Tarde de médico. Afortunadamente no tenía demasiado sueño y la conducción, a pesar del vino de la comida, no ha sido demasiado pesada. Las vistas animaban un espíritu algo decaído y lamentaba no poder llevar la cámara de fotos incrustada en mi cabeza.
No diré que salí del frío, pero sí llegué a un octubre disfrazado de primeros de septiembre. Pero, a pesar de todo, le gente le hacía caso al calendario y pese al calor alguna chaquetilla se adivinaba, tapando los morenos que ya se iban perdiendo.
Aparqué el coche mal, cosa que no me importó, y dirigí mis pasos hacia la consulta, donde tuve que esperar más rato del deseado. Al menos me refresqué un poco y pude apreciar la diferencia entre la gente de ciudad y los que venimos de pueblo, o al menos hemos renegado de nuestros orígenes urbanitas.
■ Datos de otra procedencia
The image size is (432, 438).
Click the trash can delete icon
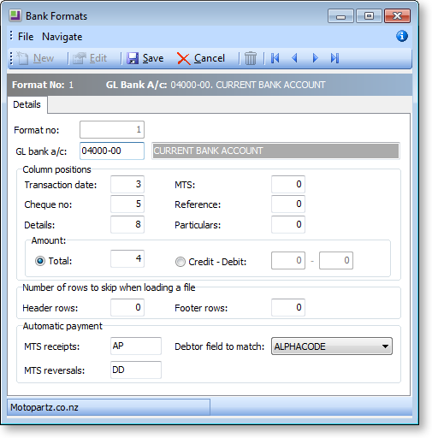click(x=251, y=58)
Definitivamente son dos mundos distintos sin un nexo común medianamente apreciable.
Enfrente, unos abuelos bastante jóvenes dejan aparcada a su nieta mientras entran en la consulta. En la banca de al lado otro matrimonio espera su turno para entrar mientras llega la señora que va detrás mía. Delgada, con ropa de verano y con cara triste, ocupa dos asientos: uno para ella y otro para el libro que trae. Justo cuando me toca entrar aparece la señora que va delante y retrasa mi entrada en el médico. Cuando por fin llega mi turno me dice lo que ya se y me receta la pomada que espero. A pesar de todo no lamento haber bajado.